17. Ceza Dairesi Esas No: 2019/2542 Karar No: 2019/5725 Karar Tarihi: 17.04.2019
Hırsızlık - Yargıtay 17. Ceza Dairesi 2019/2542 Esas 2019/5725 Karar Sayılı İlamı
Özet:
Asliye Ceza Mahkemesi, bir aracın kontak anahtarı üzerinde bulunmasıyla gerçekleştirilen hırsızlık suçundan sanığı mahkum etti. Ancak daha sonra 6763 sayılı Ceza Muhakemesi Kanunu'nun yürürlüğe girmesiyle, hırsızlık suçunun uzlaşma kapsamına alındığı anlaşıldı. Bu nedenle, 5237 sayılı TCK'nın 7/2. maddesi uyarınca, suçun işlendiği zaman yürürlükte olan kanunla sonradan yürürlüğe giren kanunların hükümleri farklıysa, failin lehine olan kanun uygulanarak infaz edilmesi gerektiği belirtildi. Bu doğrultuda, sanığın hukuki durumunun yeniden değerlendirilmesine karar verildi ve mahkeme kararı bozuldu. Kanun maddeleri detaylı bir şekilde eklenmediği için ek açıklama yapılmamıştır.

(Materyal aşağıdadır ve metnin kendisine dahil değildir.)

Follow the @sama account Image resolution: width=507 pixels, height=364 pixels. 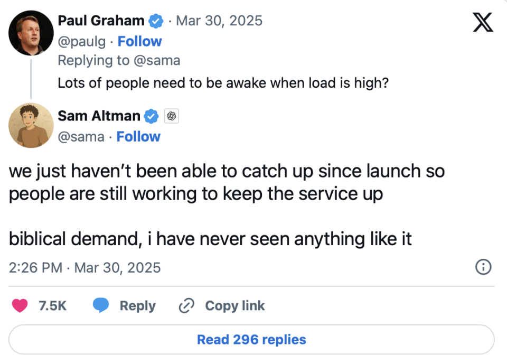[138, 136]
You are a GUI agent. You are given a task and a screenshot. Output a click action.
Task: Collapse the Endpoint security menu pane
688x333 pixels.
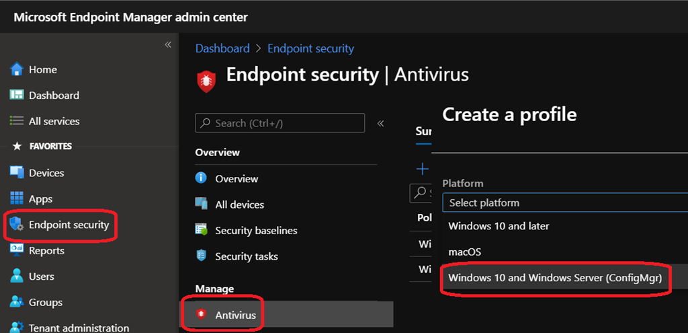click(380, 123)
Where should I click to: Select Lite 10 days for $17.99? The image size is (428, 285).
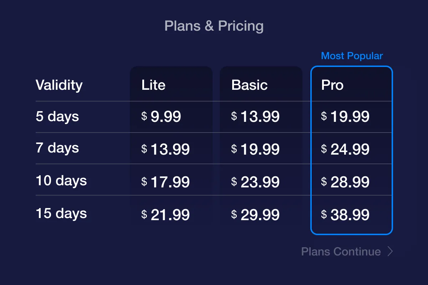[x=165, y=182]
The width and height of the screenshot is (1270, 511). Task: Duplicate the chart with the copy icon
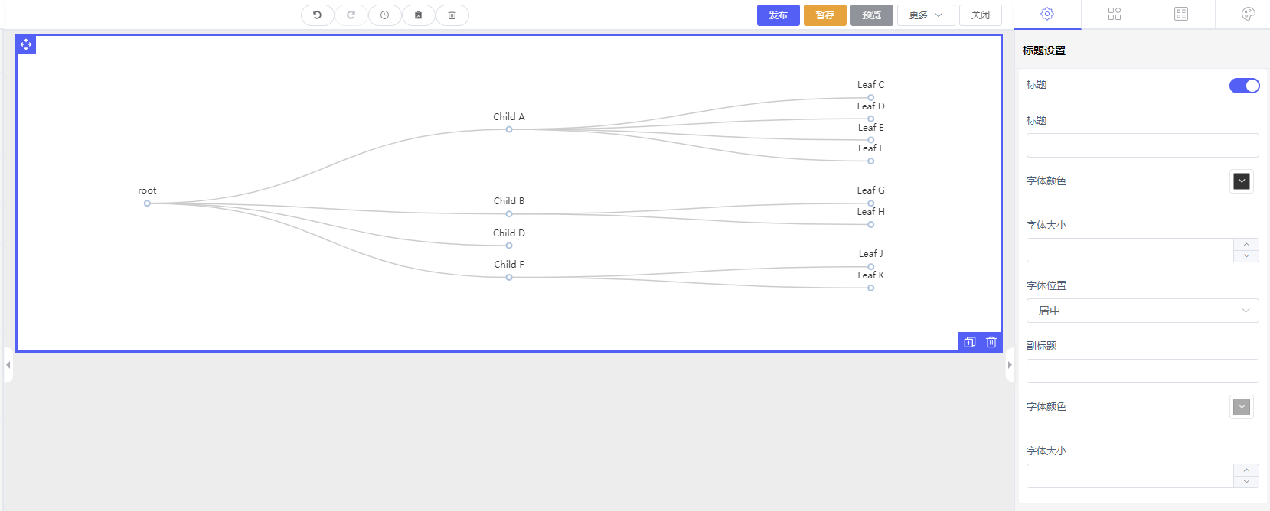(x=970, y=342)
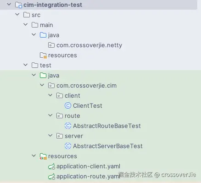The image size is (201, 183).
Task: Click the application-route.yaml Spring config icon
Action: coord(51,177)
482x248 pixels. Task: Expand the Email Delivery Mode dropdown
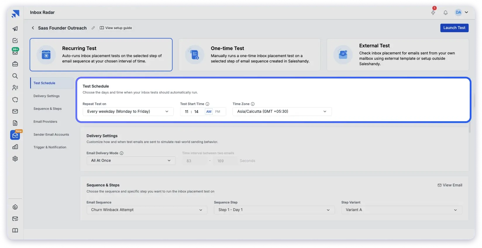(x=131, y=161)
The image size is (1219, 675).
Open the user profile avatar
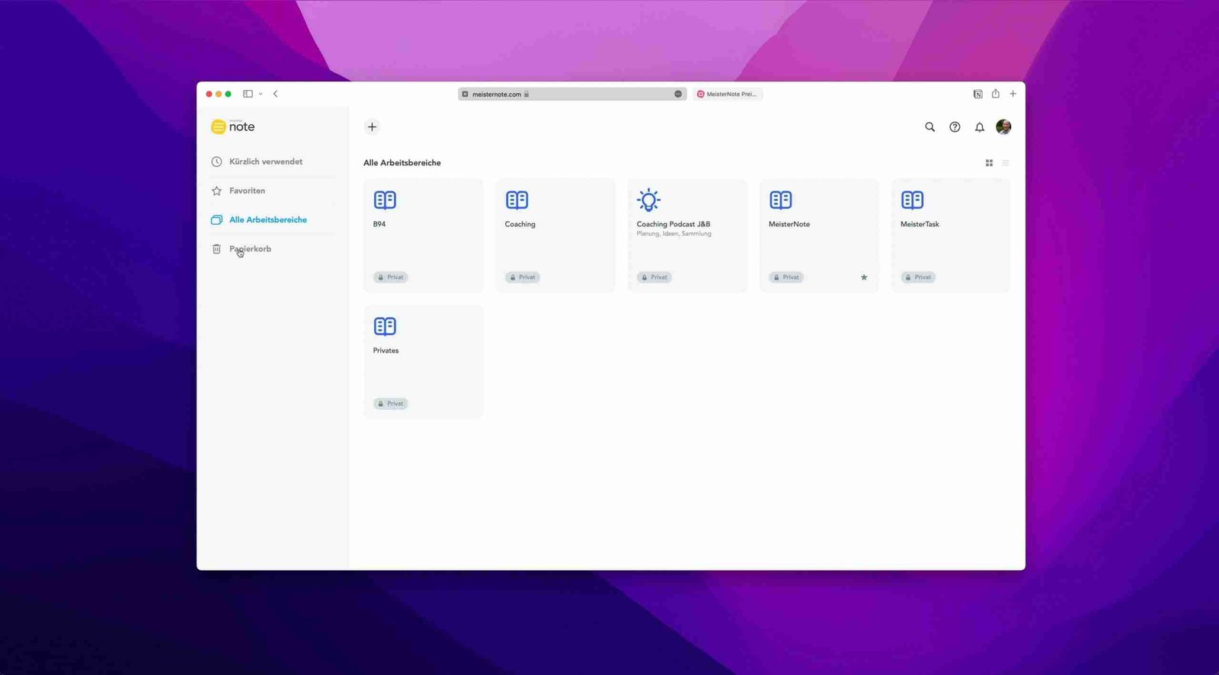[1003, 126]

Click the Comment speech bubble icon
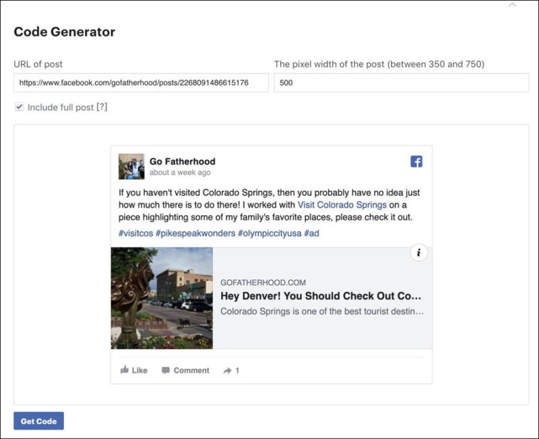click(x=166, y=370)
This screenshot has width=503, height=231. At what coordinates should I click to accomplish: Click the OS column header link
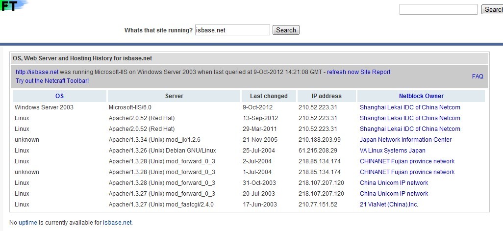tap(59, 96)
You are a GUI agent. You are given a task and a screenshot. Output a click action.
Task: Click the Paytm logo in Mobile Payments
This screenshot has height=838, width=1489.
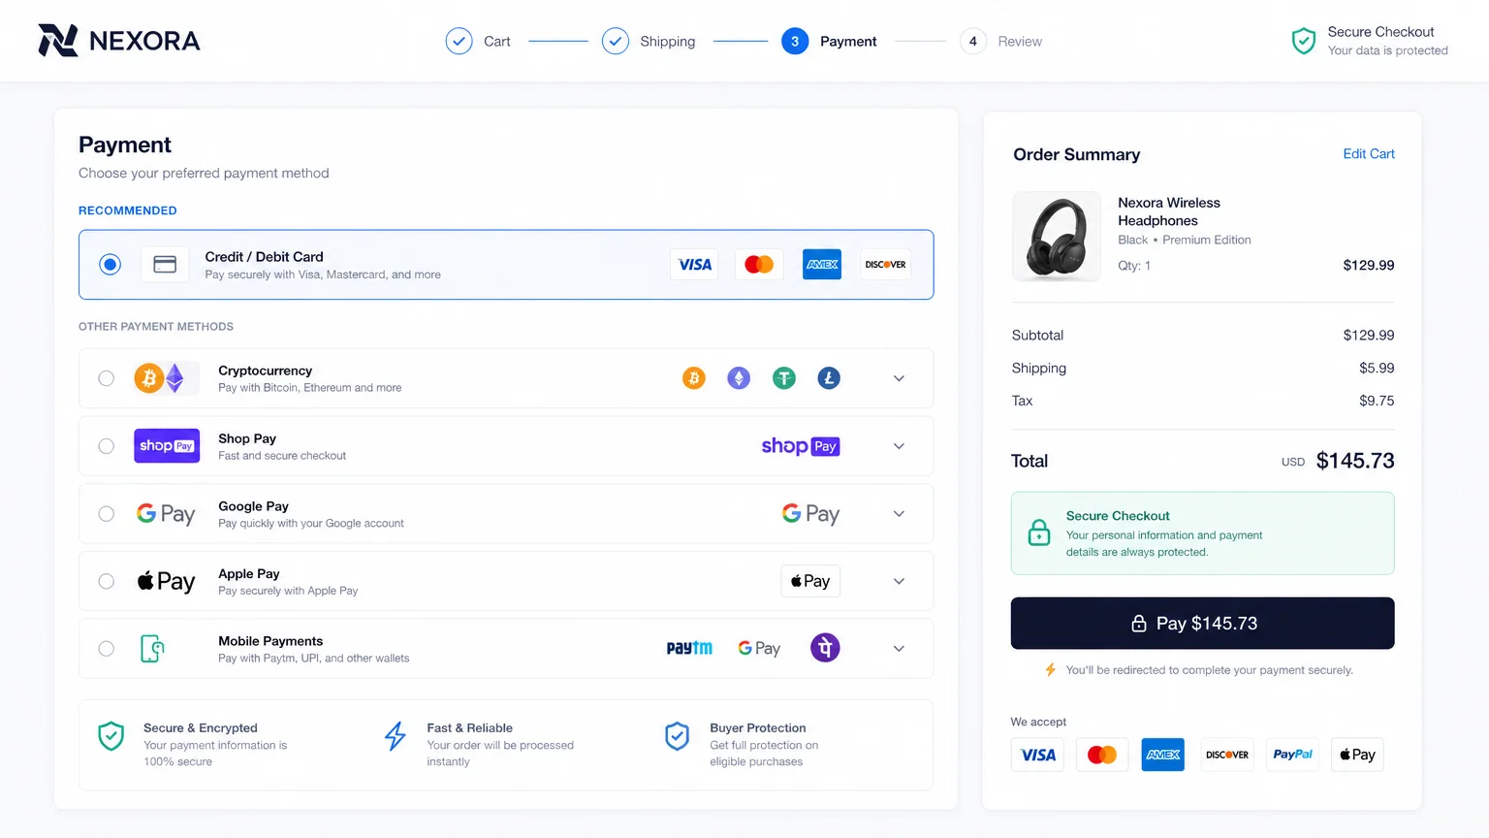pos(689,648)
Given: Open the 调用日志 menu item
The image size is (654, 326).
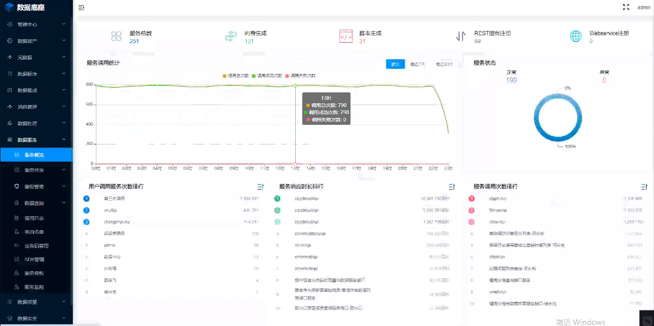Looking at the screenshot, I should [x=34, y=218].
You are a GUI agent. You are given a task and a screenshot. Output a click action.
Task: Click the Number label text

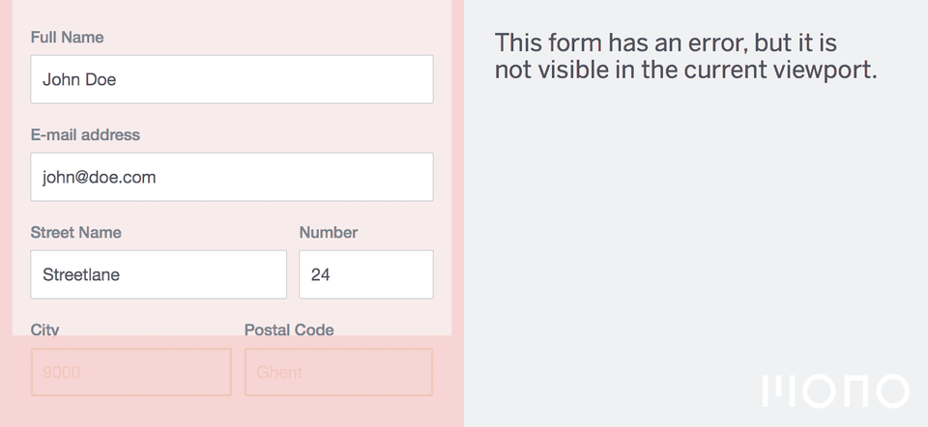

17. Ceza Dairesi 2019/2542 E. , 2019/5725 K.
"İçtihat Metni"
MAHKEMESİ :Asliye Ceza Mahkemesi SUÇ : Hırsızlık HÜKÜM : Mahkumiyet
Yerel mahkemece sanık hakkında hırsızlık suçundan verilen hüküm temyiz edilmekle, başvurunun süresi ve kararın niteliği ile suç tarihine göre dosya görüşüldü: Olayın oluş şekline göre kontak anahtarı üzerinde bulunan aracın çalınması eyleminin, TCK 141/1. maddesi kapsamında kaldığı değerlendirilerek yapılan incelemede; Hükümden sonra 02/12/2016 tarihinde 29906 sayılı Resmi Gazetede yayımlanarak yürürlüğe giren 6763 sayılı Ceza Muhakemesi Kanunu ile Bazı Kanunlarda Değişiklik Yapılmasına Dair Kanunun 34. maddesi ile değişik 5271 sayılı CMK"nun 253. maddesinin 1. fıkrasının (b) bendine eklenen alt bentler arasında yer alan ve 5237 sayılı TCK"nun 141. maddesinde tanımı yapılan hırsızlık suçunun uzlaşma kapsamına alındığının anlaşılması karşısında; 5237 sayılı TCK"nun 7/2. maddesi uyarınca; ""Suçun işlendiği zaman yürürlükte bulunan kanun ile sonradan yürürlüğe giren kanunların hükümleri farklı ise, failin lehine olan kanun uygulanır ve infaz olunur."" hükmü de gözetilerek 6763 sayılı Kanun"un 35. maddesi ile değişik CMK"nun 254. maddesi uyarınca aynı kanunun 253. maddesinde belirtilen esas ve usûle göre uzlaştırma işlemleri yerine getirildikten sonra sonucuna göre sanığın hukuki durumunun yeniden değerlendirilmesinde zorunluluk bulunması, Bozmayı gerektirmiş, sanık ...’in temyiz nedenleri bu bakımdan yerinde görülmüş olduğundan, diğer yönleri incelenmeyen hükmün açıklanan nedenle tebliğnameye uygun olarak BOZULMASINA, 17/04/2019 tarihinde oy birliğiyle karar verildi.